§ Instructions to follow: Copy the listing lines from the one holding "Screen dimensions: 1400x856" through the one holding "[x=284, y=162]", inclusive, and substitute "button" for every occurrence of "icon", leaving all else unchanged.

§ Dataset records:
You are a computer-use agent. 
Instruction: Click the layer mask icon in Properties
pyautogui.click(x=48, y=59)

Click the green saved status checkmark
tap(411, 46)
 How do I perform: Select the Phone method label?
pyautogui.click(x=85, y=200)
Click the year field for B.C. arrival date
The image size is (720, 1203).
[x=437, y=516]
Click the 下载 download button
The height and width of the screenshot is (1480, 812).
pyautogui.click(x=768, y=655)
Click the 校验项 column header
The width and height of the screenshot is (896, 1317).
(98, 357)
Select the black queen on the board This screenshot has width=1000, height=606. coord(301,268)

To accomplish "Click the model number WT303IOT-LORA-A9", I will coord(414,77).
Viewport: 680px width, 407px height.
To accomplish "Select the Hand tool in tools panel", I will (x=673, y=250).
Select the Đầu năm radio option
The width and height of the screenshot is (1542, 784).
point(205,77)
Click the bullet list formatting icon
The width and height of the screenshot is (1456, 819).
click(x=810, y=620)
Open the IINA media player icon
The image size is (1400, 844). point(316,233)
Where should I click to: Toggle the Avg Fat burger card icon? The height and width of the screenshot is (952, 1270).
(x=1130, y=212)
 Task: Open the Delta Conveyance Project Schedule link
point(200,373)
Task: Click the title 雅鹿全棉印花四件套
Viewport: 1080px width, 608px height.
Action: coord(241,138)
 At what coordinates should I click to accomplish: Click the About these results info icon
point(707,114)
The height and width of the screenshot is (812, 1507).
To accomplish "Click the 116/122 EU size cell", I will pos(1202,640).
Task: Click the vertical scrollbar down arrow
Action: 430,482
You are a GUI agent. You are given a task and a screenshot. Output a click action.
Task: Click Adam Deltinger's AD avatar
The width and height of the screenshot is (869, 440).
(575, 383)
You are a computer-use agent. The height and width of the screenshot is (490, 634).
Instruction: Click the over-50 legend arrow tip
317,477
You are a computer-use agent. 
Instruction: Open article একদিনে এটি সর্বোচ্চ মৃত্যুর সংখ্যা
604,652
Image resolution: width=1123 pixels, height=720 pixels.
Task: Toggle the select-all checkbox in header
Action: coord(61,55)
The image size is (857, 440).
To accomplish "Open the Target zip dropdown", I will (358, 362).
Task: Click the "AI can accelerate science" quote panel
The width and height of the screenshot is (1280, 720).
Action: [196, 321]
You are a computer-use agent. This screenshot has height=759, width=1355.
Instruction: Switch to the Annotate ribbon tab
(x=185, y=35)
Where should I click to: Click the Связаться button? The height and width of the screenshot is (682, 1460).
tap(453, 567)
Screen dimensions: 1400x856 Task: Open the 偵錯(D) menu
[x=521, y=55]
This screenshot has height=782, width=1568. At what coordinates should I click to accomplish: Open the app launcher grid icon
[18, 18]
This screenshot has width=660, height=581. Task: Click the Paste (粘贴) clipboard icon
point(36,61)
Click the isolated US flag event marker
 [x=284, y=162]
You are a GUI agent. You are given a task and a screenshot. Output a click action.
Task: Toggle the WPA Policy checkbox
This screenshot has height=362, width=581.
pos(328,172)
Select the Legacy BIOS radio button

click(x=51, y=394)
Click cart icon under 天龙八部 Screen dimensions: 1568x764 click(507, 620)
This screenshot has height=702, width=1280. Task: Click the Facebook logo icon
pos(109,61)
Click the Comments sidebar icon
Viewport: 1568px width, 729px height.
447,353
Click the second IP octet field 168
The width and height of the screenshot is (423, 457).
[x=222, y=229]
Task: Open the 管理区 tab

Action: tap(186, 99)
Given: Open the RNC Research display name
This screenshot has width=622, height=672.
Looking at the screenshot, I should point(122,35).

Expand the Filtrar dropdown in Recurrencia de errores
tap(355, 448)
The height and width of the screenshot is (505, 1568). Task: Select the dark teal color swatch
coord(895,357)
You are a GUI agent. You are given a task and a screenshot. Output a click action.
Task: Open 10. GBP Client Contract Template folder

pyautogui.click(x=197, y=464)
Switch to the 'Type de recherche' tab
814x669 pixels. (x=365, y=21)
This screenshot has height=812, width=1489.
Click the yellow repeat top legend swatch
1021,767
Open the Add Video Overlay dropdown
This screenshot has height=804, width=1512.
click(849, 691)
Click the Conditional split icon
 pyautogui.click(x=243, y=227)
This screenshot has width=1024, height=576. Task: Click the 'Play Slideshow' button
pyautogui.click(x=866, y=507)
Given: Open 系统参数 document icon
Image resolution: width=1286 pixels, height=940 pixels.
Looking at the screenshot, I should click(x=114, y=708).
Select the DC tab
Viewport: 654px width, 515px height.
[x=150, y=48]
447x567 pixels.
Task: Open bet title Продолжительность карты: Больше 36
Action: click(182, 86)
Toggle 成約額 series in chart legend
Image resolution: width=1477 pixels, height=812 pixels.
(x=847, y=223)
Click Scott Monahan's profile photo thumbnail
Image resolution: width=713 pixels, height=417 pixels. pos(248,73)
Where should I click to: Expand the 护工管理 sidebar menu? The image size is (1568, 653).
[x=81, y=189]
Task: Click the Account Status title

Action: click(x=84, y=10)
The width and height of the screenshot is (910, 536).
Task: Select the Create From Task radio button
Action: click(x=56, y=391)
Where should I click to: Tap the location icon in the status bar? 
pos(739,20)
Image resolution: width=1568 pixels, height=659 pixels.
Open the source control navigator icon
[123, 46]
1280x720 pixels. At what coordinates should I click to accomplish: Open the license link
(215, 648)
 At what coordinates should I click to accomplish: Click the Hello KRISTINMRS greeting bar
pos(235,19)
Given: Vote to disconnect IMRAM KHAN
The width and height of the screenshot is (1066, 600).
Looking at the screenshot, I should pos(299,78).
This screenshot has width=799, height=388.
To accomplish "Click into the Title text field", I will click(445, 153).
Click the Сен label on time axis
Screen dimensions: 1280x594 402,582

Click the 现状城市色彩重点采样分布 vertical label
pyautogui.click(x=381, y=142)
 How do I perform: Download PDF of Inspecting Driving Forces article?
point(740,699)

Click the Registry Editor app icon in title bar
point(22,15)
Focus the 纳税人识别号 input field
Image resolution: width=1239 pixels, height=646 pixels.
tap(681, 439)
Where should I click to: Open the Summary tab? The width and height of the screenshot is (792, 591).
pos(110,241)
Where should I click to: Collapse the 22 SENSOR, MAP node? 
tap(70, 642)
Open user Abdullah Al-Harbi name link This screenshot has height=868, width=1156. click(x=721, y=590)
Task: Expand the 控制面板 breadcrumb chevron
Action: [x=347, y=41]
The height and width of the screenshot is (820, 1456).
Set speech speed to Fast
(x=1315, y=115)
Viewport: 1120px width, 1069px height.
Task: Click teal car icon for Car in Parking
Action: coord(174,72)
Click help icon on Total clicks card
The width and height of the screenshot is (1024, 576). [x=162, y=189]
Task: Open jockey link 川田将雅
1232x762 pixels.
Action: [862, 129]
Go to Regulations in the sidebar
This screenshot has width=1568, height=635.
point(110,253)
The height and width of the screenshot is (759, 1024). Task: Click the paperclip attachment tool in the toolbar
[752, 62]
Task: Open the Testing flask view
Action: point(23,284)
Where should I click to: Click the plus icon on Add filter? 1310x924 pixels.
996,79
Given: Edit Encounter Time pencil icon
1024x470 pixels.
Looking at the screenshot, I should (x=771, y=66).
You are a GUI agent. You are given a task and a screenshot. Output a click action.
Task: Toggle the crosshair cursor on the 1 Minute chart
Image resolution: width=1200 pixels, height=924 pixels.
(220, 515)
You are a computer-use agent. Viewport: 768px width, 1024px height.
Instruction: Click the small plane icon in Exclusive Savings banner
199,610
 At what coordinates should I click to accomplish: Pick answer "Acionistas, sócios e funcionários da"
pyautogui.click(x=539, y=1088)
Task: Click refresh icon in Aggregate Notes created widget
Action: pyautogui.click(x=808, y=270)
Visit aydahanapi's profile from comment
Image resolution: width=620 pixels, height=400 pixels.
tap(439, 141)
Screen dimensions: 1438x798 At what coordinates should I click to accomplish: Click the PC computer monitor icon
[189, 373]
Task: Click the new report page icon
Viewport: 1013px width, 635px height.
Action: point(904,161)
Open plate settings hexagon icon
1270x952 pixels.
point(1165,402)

§ Solution for this exercise:
Screen dimensions: 1400x856 Task: Open the 偵錯(D) menu
[x=521, y=55]
This screenshot has height=782, width=1568. At what coordinates should I click to accomplish: Open the app launcher grid button
[18, 18]
This screenshot has width=660, height=581. Task: Click the Paste (粘贴) clipboard button
point(36,61)
Click the isolated US flag event marker
 [x=284, y=162]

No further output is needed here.